In aanmerking genomen dat:
- Belanghebbende bij een eerder boekenonderzoek erop is gewezen dat met betrekking tot een aan een werknemer ter beschikking gestelde auto sprake moet zijn van een sluitende rittenregistratie en dat zij deze rittenregistratie als inhoudingsplichtige moet controleren (boekenonderzoek over 2003 tot en met 2007);
- Van enige controle van de zijde van belanghebbende op het gebruik van de auto niet is gebleken;
- Van zowel de in bezwaar en beroep overgelegde rittenregistraties als de in hoger beroep overgelegde, nieuw opgestelde rittenregistraties niet kan worden gezegd dat zij een betrouwbare en sluitende weergave geven van de met de auto in de jaren 2009 en 2010 gereden ritten;
- Belanghebbende voor de jaren 2009 en 2010 niet beschikte over een zogenoemde verklaring ‘geen privégebruik’ van de werknemer, zijnde de dga van belanghebbende;
- De werknemer, zijnde de dga van belanghebbende, heeft toegestaan dat ook anderen gebruik maakten van de auto zonder dat bij hem zicht bestond op de aard van dat gebruik (welk gebrek aan kennis aan belanghebbende kan worden toegerekend),
moet naar het oordeel van het Hof worden geconcludeerd dat het op zijn minst genomen aan grove schuld van belanghebbende te wijten is geweest dat de ter zake van het privégebruik van de auto verschuldigde LB/PVV niet is betaald. De Inspecteur heeft derhalve terecht vergrijpboeten aan belanghebbende opgelegd. De door de Inspecteur – na bezwaar – opgelegde boeten van € 4.629 (2009) en € 3.095 (2010) acht het Hof passend en geboden voor de vergrijpen die belanghebbende heeft begaan.
heffingsrente
4.8.
Het hoger beroep wordt mede geacht te zijn gericht tegen de uitspraak van de Rechtbank inzake de beschikkingen heffingsrente. Belanghebbende heeft geen zelfstandige grieven tegen die beslissing aangevoerd. Het hoger beroep is ook in zoverre ongegrond.
Slotsom
Het hoger beroep van belanghebbende is ongegrond.

5.Proceskosten

Het Hof acht geen termen aanwezig voor een proceskostenveroordeling.

6.Beslissing

Het Hof bevestigt de uitspraak van de Rechtbank.
Deze uitspraak is gedaan door mr. R. den Ouden, voorzitter, mr. M.G.J.M. van Kempen en mr. N. Djebali, in tegenwoordigheid van mr.

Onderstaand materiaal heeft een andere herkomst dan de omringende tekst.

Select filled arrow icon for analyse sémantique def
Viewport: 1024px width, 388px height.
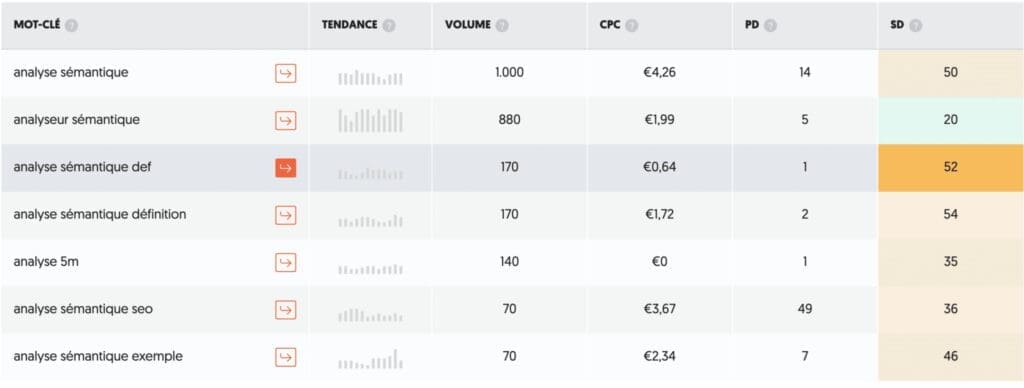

N. Huizenga als griffier.
De beslissing is in het openbaar uitgesproken op 23 mei 2017.
De griffier, De voorzitter,
(N. Huizenga) (R. den Ouden)
Afschriften zijn aangetekend per post verzonden op 23 mei 2017
Tegen deze uitspraak kunnen beide partijen binnen zes weken na de verzenddatum beroep in cassatie instellen bij
de Hoge Raad der Nederlanden (belastingkamer),
Postbus 20303,
2500 EH Den Haag
Daarbij moet het volgende in acht worden genomen:
1. bij het beroepschrift wordt een afschrift van deze uitspraak overgelegd.
2 - het beroepschrift moet ondertekend zijn en ten minste het volgende vermelden:
a. de naam en het adres van de indiener;
b. de dagtekening;
c. een omschrijving van de uitspraak waartegen het beroep in cassatie is gericht;
d. de gronden van het beroep in cassatie.
Voor het instellen van beroep in cassatie is griffierecht verschuldigd. Na het instellen van beroep in cassatie ontvangt de indiener een nota griffierecht van de griffier van de Hoge Raad.
In het cassatieberoepschrift kan de Hoge Raad verzocht worden om de wederpartij te veroordelen in de proceskosten.